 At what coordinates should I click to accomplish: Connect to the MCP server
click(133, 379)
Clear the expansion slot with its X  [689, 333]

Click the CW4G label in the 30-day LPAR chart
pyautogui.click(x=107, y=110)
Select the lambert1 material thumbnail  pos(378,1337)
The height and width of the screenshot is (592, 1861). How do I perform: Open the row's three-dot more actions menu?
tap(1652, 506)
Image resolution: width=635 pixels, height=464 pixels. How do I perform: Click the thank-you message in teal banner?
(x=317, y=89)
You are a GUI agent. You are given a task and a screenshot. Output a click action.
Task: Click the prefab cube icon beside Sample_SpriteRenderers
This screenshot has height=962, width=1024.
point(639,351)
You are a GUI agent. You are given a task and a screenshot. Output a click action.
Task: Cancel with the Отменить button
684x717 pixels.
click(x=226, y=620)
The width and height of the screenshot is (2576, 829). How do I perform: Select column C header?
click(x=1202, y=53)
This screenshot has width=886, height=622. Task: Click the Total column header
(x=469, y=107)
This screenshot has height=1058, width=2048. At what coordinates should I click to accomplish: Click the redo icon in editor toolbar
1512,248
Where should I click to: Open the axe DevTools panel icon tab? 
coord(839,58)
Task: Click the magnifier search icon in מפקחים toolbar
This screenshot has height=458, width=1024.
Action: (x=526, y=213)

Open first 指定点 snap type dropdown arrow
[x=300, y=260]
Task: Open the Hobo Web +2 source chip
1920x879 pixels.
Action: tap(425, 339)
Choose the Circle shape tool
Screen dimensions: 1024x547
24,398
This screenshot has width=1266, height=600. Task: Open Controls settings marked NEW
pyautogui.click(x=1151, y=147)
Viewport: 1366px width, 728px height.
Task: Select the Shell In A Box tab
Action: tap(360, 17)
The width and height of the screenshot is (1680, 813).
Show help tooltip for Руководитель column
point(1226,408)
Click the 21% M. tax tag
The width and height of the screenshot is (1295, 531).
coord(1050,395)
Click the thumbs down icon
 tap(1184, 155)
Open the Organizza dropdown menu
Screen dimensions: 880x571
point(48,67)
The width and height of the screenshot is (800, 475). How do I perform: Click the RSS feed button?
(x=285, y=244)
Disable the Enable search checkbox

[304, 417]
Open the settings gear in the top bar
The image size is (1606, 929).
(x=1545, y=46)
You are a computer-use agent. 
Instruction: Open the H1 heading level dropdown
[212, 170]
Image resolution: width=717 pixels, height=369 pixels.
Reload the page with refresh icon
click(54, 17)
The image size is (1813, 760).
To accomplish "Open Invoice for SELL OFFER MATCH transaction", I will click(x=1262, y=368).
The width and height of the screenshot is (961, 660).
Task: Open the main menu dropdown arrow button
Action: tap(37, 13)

--------

Exercise
When the line with "The width and height of the screenshot is (800, 475)." is reached in the data above, begin copying, and stop after the line with "The image size is (1813, 760)."; copy each line exactly, both ends included.

Worked solution
The width and height of the screenshot is (800, 475). How do I perform: Click the RSS feed button?
(x=285, y=244)
Disable the Enable search checkbox

[304, 417]
Open the settings gear in the top bar
The image size is (1606, 929).
(x=1545, y=46)
You are a computer-use agent. 
Instruction: Open the H1 heading level dropdown
[212, 170]
Image resolution: width=717 pixels, height=369 pixels.
Reload the page with refresh icon
click(54, 17)
The image size is (1813, 760).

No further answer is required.